BCI & Neuroscience — Theses
Theses: BCI & Neuroscience
Evolving beliefs with evidence. Confidence changes over time as new research arrives.
Thesis 1: Neuralink will have 100+ patients with functional thought-controlled computing by end of 2027
Neuralink has moved from first-in-human to ~20 patients in roughly 18 months, with international expansion to the UK and UAE underway. FDA breakthrough device designation validates the regulatory pathway. The question is no longer whether intracortical BCI works but whether it can scale from research to clinical infrastructure.
Confidence: 5/10 Supporting evidence:
- ~20 PRIME patients currently implanted with thought-controlled computing Evidence: strong (Neuralink PRIME)

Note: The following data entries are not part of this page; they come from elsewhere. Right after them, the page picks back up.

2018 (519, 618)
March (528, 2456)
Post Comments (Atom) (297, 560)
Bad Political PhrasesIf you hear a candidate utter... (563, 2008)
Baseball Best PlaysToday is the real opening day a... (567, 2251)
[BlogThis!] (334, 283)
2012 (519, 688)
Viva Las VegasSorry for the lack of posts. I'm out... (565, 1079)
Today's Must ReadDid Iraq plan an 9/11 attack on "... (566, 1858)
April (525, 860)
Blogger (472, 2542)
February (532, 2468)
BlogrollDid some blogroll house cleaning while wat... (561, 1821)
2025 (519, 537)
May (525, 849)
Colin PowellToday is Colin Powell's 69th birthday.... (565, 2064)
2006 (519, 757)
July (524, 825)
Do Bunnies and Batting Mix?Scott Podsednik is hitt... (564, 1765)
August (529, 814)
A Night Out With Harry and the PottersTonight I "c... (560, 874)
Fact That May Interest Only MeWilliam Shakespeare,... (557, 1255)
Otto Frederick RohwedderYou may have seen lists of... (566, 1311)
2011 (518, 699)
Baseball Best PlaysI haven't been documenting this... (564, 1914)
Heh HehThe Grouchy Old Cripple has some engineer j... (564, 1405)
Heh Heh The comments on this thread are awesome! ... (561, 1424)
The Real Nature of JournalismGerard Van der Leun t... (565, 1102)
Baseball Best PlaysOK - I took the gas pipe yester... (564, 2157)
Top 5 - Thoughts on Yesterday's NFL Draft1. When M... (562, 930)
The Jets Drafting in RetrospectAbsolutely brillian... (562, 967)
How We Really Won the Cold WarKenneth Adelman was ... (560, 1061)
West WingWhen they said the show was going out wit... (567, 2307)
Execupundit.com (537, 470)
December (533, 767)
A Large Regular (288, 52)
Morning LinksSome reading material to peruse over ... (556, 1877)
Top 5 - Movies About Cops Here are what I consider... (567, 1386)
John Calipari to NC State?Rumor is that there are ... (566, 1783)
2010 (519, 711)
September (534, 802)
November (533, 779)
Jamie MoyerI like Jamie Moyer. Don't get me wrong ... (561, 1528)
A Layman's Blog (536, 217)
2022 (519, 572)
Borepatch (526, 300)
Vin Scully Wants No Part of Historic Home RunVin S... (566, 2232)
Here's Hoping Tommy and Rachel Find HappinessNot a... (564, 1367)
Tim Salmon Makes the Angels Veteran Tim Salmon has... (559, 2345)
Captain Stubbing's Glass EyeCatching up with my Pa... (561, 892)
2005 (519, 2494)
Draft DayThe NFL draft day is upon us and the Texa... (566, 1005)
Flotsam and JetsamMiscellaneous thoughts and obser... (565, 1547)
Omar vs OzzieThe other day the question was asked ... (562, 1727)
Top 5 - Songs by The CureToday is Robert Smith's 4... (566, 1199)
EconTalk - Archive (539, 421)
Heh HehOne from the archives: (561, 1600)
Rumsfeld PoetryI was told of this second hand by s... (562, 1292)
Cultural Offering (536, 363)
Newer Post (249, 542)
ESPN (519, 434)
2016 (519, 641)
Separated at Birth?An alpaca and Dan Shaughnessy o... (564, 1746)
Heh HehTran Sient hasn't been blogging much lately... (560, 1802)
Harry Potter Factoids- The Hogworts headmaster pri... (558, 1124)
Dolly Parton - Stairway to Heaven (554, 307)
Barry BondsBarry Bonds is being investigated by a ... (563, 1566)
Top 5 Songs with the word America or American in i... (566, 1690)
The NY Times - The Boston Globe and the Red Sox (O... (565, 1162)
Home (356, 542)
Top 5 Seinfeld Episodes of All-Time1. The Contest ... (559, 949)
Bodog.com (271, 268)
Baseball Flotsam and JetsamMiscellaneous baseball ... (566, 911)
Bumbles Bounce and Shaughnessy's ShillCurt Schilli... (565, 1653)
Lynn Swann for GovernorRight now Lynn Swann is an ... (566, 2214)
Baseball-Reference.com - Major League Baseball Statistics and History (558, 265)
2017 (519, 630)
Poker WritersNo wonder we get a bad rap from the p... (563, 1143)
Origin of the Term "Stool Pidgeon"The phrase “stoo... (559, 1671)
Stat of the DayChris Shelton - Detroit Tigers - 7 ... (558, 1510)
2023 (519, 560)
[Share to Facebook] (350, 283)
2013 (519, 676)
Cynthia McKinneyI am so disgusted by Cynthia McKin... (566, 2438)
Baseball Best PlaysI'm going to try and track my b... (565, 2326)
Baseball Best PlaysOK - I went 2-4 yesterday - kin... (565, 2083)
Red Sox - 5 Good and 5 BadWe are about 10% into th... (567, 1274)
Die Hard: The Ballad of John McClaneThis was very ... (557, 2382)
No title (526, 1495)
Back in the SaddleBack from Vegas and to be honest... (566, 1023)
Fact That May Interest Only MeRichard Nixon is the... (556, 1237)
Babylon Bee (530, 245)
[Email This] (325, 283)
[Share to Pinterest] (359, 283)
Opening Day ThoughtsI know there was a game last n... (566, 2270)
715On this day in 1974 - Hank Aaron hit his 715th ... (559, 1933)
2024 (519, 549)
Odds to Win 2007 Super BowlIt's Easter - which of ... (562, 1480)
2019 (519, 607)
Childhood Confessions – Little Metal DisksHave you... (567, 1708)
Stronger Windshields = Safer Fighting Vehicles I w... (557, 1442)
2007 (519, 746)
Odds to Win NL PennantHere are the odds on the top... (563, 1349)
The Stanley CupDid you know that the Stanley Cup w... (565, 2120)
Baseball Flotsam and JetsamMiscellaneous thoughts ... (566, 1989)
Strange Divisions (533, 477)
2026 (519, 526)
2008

- International expansion to UK and UAE indicates regulatory momentum Evidence: moderate (Neuralink PRIME)
- FDA breakthrough device designation validates pathway Evidence: strong (Neuralink PRIME)
Challenging evidence:
- Going from ~20 to 100+ requires 5x scaling of surgical infrastructure in 18 months
- Long-term (5-10 year) electrode biocompatibility is unproven — could limit patient pool
- Each surgery requires specialized neurosurgical teams — not a bottleneck that scales easily
- Cost per implant at research stage is prohibitive for most patients
- Standardized outcome measures across BCI trials do not yet exist
- Regulatory approval in UK/UAE does not guarantee patient volume
Evolution:
- Apr 5, 2026 — Initial thesis at 5/10. The trajectory from 0 to ~20 is encouraging, but surgical scaling is fundamentally different from software scaling. 100+ by end of 2027 requires roughly 4-5 implants per month, which demands multiple surgical centers operating in parallel. Achievable if Neuralink prioritizes it, but not certain.
Depends on: invasive-vs-noninvasive-bci, neuroprosthetics Would change if: Neuralink announces a multi-center surgical expansion, or if electrode degradation issues emerge in early patients.
Thesis 2: Speech BCI will restore communication for locked-in patients within 3 years at clinically meaningful accuracy
Two converging breakthroughs make this thesis viable. BIT achieves 10% WER (down from 24.69%) by aligning neural embeddings with audio LLM representations. Stanford demonstrates inner speech decoding from motor cortex, showing that thought patterns are attenuated versions of attempted speech. Together, these open the path from attempted-speech decoding to true thought-to-text communication.
Confidence: 6/10 Supporting evidence:
- BIT framework: 10% WER brain-to-text, down from 24.69% SOTA Evidence: strong (BIT)
- Contrastive learning aligns neural embeddings with audio LLM representations — elegant bridge Evidence: strong (BIT)
- Stanford inner speech decoding from motor cortex, 4 patients Evidence: strong (Stanford)
- Inner speech patterns are attenuated versions of attempted speech — existing BCIs can adapt Evidence: strong (Stanford)
- Synchron's minimally invasive approach could expand patient eligibility Evidence: moderate (Synchron)
Challenging evidence:
- Generalization across patients and recording modalities is unproven
- Real-time performance for practical communication not yet demonstrated
- Open vocabulary vs. constrained vocabularies — clinical use requires open vocabulary
- Privacy implications of inner speech decoding are largely unexplored
- Integration with minimally invasive or non-invasive hardware is an open problem
- "Clinically meaningful" requires >90% accuracy for reliable communication — 10% WER is there but only in controlled settings
Evolution:
- Apr 5, 2026 — Initial thesis at 6/10. The BIT result is remarkable and the Stanford inner speech finding is the conceptual breakthrough that connects these systems to locked-in patients. "Within 3 years" means clinical trials demonstrating practical communication by 2029, not commercial availability. The audio LLM bridge pattern could accelerate progress faster than traditional signal processing approaches.
Depends on: speech-bci, neural-signal-decoding, invasive-vs-noninvasive-bci Would change if: BIT achieves <5% WER in a multi-patient study, or if inner speech decoding proves unreliable outside Stanford's specific electrode placement protocol.